George Dalton Libby was born in Bridgton, Maine, on December 4, 1919. Libby was already a war veteran when he joined the Korean War. When the United States entered World War II, George Libby found himself enlisting, along with the stream of other men wanting to fight for the country. He enlisted in the US Army in Waterbury, Connecticut. He served in the European Theater and stuck until he saw the war’s end.

On June 25, 1950, the North Korean forces marched across its southern border to invade South Korea after a series of clashes along the wall and rebellions in South Korea. China and the Soviet Union supported North Korea, while the United Nations, especially the United States, tried to hold the line along with the South Korean forces in what was known as the Korean War.

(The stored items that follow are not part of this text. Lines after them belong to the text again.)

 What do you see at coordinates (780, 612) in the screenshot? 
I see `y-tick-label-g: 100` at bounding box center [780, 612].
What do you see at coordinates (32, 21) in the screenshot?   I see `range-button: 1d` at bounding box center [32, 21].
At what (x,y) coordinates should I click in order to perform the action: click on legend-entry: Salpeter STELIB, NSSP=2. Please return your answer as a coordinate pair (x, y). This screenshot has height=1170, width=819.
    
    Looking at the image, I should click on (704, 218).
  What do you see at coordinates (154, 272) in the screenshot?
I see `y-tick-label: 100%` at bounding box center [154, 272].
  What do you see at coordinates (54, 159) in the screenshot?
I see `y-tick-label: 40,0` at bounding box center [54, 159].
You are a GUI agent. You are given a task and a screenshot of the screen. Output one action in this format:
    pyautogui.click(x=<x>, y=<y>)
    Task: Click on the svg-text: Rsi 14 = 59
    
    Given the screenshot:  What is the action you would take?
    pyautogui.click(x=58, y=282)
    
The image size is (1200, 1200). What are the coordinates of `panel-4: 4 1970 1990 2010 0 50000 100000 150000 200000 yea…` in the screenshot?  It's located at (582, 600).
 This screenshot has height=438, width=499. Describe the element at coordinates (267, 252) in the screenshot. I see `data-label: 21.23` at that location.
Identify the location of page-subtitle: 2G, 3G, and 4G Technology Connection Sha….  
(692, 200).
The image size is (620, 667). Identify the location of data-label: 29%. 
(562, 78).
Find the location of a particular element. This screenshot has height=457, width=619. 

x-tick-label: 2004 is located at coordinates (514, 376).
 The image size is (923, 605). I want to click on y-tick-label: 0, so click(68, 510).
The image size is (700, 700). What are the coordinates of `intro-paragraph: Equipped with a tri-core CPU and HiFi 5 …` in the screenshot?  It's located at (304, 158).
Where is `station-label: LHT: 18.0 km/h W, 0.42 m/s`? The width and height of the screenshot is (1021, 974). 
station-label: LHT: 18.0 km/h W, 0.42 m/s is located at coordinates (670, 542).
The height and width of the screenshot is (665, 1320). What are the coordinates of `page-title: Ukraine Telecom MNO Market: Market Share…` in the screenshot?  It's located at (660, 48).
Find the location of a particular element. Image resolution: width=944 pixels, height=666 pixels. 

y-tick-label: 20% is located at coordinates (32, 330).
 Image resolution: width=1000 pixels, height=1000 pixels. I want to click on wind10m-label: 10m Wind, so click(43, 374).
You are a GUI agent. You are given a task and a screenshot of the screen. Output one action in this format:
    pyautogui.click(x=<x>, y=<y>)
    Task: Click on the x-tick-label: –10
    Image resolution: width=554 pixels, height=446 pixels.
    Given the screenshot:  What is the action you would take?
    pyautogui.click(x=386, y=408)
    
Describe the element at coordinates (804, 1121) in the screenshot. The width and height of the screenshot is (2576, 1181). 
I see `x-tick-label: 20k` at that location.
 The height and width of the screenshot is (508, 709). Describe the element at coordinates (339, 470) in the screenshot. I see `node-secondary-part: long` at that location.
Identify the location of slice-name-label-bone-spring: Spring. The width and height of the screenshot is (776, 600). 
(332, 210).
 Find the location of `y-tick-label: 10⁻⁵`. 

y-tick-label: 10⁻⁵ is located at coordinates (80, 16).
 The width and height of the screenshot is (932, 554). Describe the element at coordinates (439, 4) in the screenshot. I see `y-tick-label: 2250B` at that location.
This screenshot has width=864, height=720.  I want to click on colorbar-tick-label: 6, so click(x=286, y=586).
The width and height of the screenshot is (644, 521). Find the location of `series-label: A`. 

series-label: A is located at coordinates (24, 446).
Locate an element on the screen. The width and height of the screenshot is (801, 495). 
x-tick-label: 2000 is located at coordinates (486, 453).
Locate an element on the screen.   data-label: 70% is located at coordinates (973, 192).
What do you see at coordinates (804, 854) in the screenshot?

Hundreds of thousands of Koreans fled south in the mid-1950 after the North Korean army struck across the border. Rumors spread among US troops that the refugee columns harbored North Korean infiltrators. (US. Defense Department, Public domain, via Wikimedia Commons)

As for Libby, he was assigned to C Company of the 3rd Engineer Battalion, 24th Infantry Division which was stationed near the city of Taejon, to try to make and stand and buy some time for the other American troops who were to set up a defensive perimeter further to the south.